[Assigned task] Every entry should be transcribed word for word, so that nothing is missing.

(Pixel coordinate grounding data)
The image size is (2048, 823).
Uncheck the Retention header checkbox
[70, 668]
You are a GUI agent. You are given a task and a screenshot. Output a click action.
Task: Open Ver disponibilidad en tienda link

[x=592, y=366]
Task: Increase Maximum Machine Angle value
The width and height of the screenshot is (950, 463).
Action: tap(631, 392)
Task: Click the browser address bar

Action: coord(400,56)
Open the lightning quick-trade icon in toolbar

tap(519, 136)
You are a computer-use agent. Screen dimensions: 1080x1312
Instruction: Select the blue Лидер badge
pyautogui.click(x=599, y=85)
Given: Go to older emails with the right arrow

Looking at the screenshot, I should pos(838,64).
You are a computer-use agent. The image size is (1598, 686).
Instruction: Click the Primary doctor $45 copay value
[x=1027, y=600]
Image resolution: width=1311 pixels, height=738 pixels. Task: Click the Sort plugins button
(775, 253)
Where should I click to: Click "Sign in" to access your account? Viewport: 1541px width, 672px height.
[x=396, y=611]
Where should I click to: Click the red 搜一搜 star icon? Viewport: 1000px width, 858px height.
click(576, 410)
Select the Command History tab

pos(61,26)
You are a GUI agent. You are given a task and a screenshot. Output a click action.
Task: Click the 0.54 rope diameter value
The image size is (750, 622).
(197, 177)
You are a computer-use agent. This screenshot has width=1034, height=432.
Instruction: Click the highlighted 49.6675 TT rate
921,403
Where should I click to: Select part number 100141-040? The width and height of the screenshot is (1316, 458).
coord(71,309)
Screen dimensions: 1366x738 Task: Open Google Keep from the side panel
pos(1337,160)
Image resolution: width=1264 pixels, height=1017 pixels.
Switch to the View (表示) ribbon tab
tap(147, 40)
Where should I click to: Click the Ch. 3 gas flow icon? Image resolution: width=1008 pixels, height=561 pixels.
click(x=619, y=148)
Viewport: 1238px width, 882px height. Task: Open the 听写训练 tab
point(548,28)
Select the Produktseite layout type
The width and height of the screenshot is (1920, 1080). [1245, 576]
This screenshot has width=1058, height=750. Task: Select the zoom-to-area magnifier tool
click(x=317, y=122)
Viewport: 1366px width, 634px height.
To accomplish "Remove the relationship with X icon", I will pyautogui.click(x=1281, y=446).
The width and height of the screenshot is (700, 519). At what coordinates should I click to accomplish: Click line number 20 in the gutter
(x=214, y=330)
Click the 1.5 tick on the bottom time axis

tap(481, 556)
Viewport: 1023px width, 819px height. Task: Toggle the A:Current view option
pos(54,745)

[Solution below]
The image size is (2048, 823).
Uncheck the Retention header checkbox
[70, 668]
You are a GUI agent. You are given a task and a screenshot. Output a click action.
Task: Open Ver disponibilidad en tienda link

[x=592, y=366]
Task: Increase Maximum Machine Angle value
The width and height of the screenshot is (950, 463).
Action: tap(631, 392)
Task: Click the browser address bar

Action: coord(400,56)
Open the lightning quick-trade icon in toolbar

tap(519, 136)
You are a computer-use agent. Screen dimensions: 1080x1312
Instruction: Select the blue Лидер badge
pyautogui.click(x=599, y=85)
Given: Go to older emails with the right arrow

Looking at the screenshot, I should pos(838,64).
You are a computer-use agent. The image size is (1598, 686).
Instruction: Click the Primary doctor $45 copay value
[x=1027, y=600]
Image resolution: width=1311 pixels, height=738 pixels. Task: Click the Sort plugins button
(775, 253)
Where should I click to: Click "Sign in" to access your account? Viewport: 1541px width, 672px height.
[x=396, y=611]
Where should I click to: Click the red 搜一搜 star icon? Viewport: 1000px width, 858px height.
click(576, 410)
Select the Command History tab

pos(61,26)
You are a GUI agent. You are given a task and a screenshot. Output a click action.
Task: Click the 0.54 rope diameter value
The image size is (750, 622).
(197, 177)
You are a computer-use agent. This screenshot has width=1034, height=432.
Instruction: Click the highlighted 49.6675 TT rate
921,403
Where should I click to: Select part number 100141-040? The width and height of the screenshot is (1316, 458).
coord(71,309)
Screen dimensions: 1366x738 Task: Open Google Keep from the side panel
pos(1337,160)
Image resolution: width=1264 pixels, height=1017 pixels.
Switch to the View (表示) ribbon tab
tap(147, 40)
Where should I click to: Click the Ch. 3 gas flow icon? Image resolution: width=1008 pixels, height=561 pixels.
click(x=619, y=148)
Viewport: 1238px width, 882px height. Task: Open the 听写训练 tab
point(548,28)
Select the Produktseite layout type
The width and height of the screenshot is (1920, 1080). [1245, 576]
This screenshot has width=1058, height=750. Task: Select the zoom-to-area magnifier tool
click(x=317, y=122)
Viewport: 1366px width, 634px height.
To accomplish "Remove the relationship with X icon", I will pyautogui.click(x=1281, y=446).
The width and height of the screenshot is (700, 519). At what coordinates should I click to accomplish: Click line number 20 in the gutter
(x=214, y=330)
Click the 1.5 tick on the bottom time axis

tap(481, 556)
Viewport: 1023px width, 819px height. Task: Toggle the A:Current view option
pos(54,745)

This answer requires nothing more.